A Dutch citizen working for the humanitarian group Doctors Without Borders was kidnapped Monday in Dagestan, a region in Southern Russia.
The aid worker was abducted late Monday from the Dagestani capital, Makhachkala. He was identified by Doctors Without Borders as a Dutch citizen, Arjan Erkel.
Mr. Erkel was in his car with his driver when he was kidnapped on the outskirts of Makhachkala. The Dutch embassy in Moscow says the driver was forced to lie on the floor of the car while Mr. Erkel was taken.
A prosecutor in Makhachkala, Magomed Abdulkhalikov, says police are actively looking for Mr. Erkel.
Mr. Abdulkhalikov said the police are investigating several motives for the kidnapping, including ransom or political reasons.
Kidnapping for money is common in the southern Caucasus region. Kidnappers often target foreigners like Mr. Erkel because they are believed to bring higher ransoms.
In January of 2001, another aid worker, Kenny Gluck, who also worked for Doctors Without Borders, was kidnapped while traveling in the breakaway Russian republic of Chechnya. Mr. Gluck was released a few weeks later, unharmed. A spokesperson from Doctors Without Borders in Moscow, Kate de Rivero, says no ransom was paid.
Ms. de Rivero said no decision has been made on whether the organization will suspend its activities in the region. But she said there is no doubt about the seriousness of the incident. "It's a risk you know exists when you go and work somewhere. It is a worry," she said. "But I guess you don't expect it to happen until it happens. But it is a risk we're aware of."
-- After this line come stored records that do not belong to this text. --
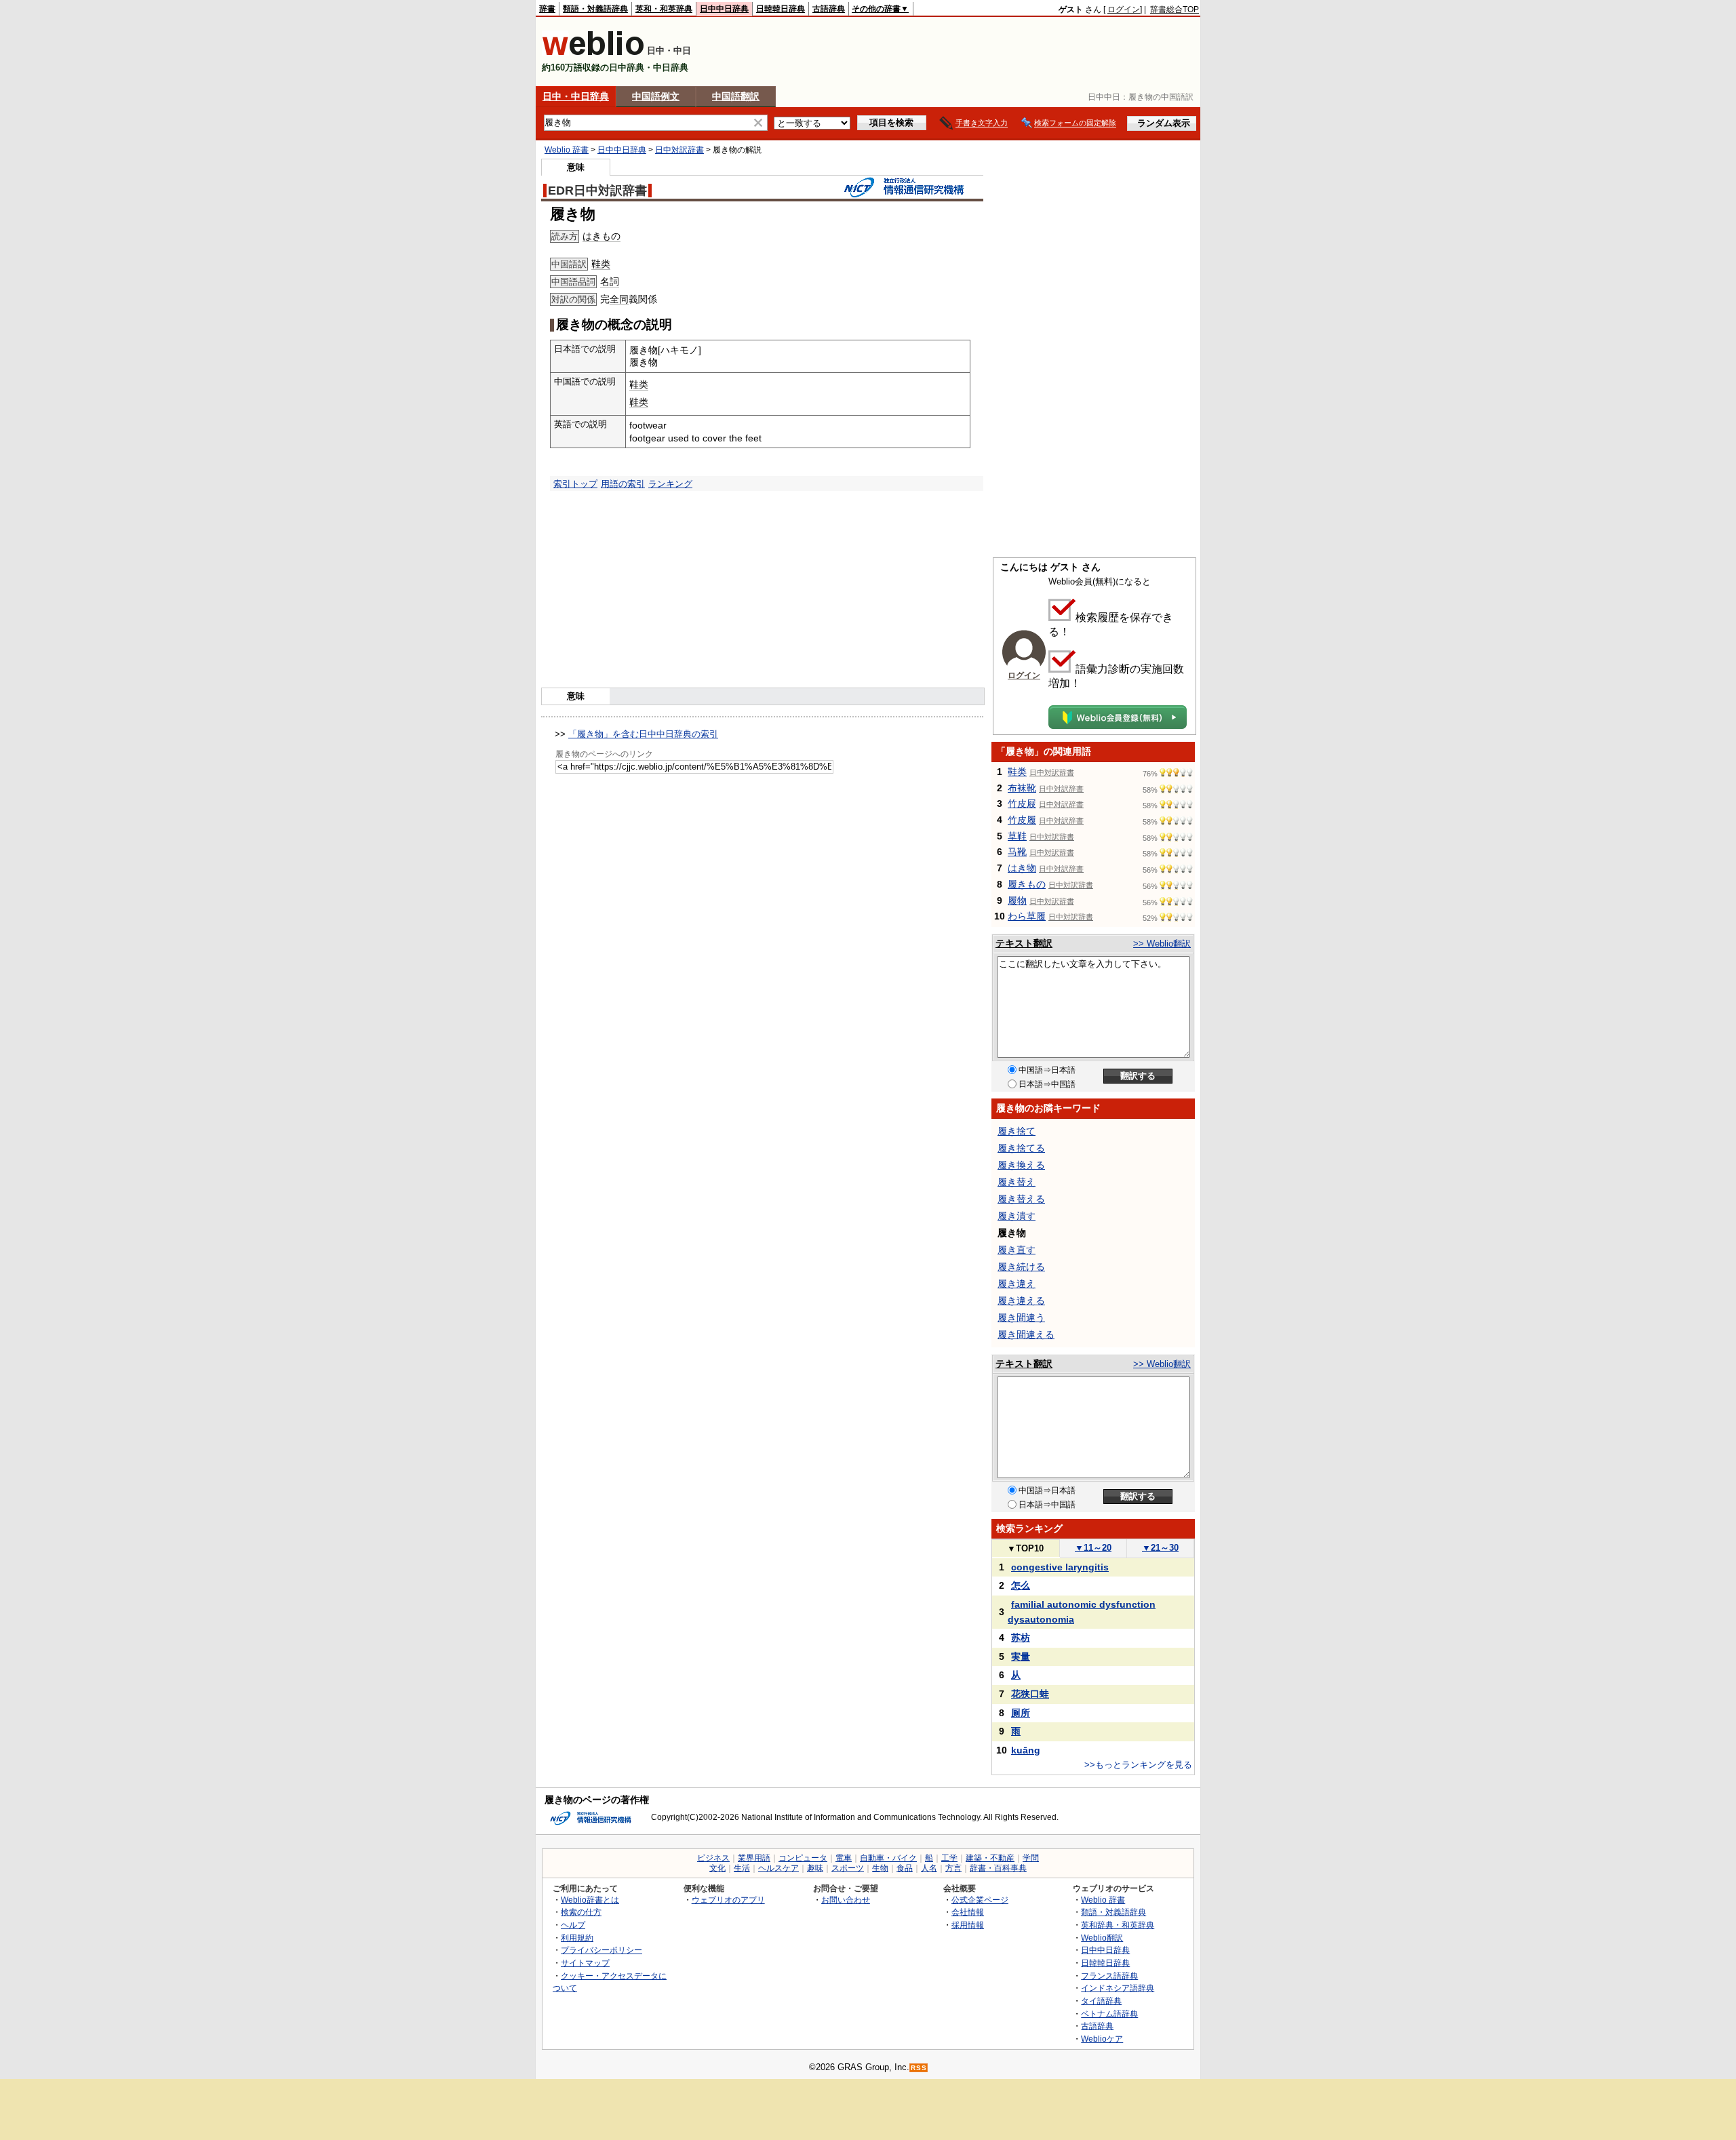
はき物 (1022, 868)
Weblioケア (1102, 2038)
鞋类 (600, 263)
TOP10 (1025, 1548)
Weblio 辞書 (567, 150)
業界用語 (754, 1858)
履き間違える (1026, 1334)
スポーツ (847, 1868)
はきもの (601, 236)
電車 (843, 1858)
Dagestan, the region where the Dutch aid worker was abducted on Monday, borders Chechnya where separatists are fighting Russian troops for independence. Some of the violence has spilled over into neighboring areas.
In July of this year, the United Nations suspended humanitarian aid operations in Chechnya after a Russian aid official was kidnapped.
After the first war in Chechnya, which lasted from 1994 until 1996, kidnappings for ransom became common in the region.
Moscow reinvaded Chechnya again in 1999. One of the reasons it gave for the invasion was that the region had become completely lawless.
As the second war in Chechnya goes into its third year, Russian officials say they have the situation under control. But Russian soldiers, separatists, and Chechen civilians die almost daily, as the fighting continues.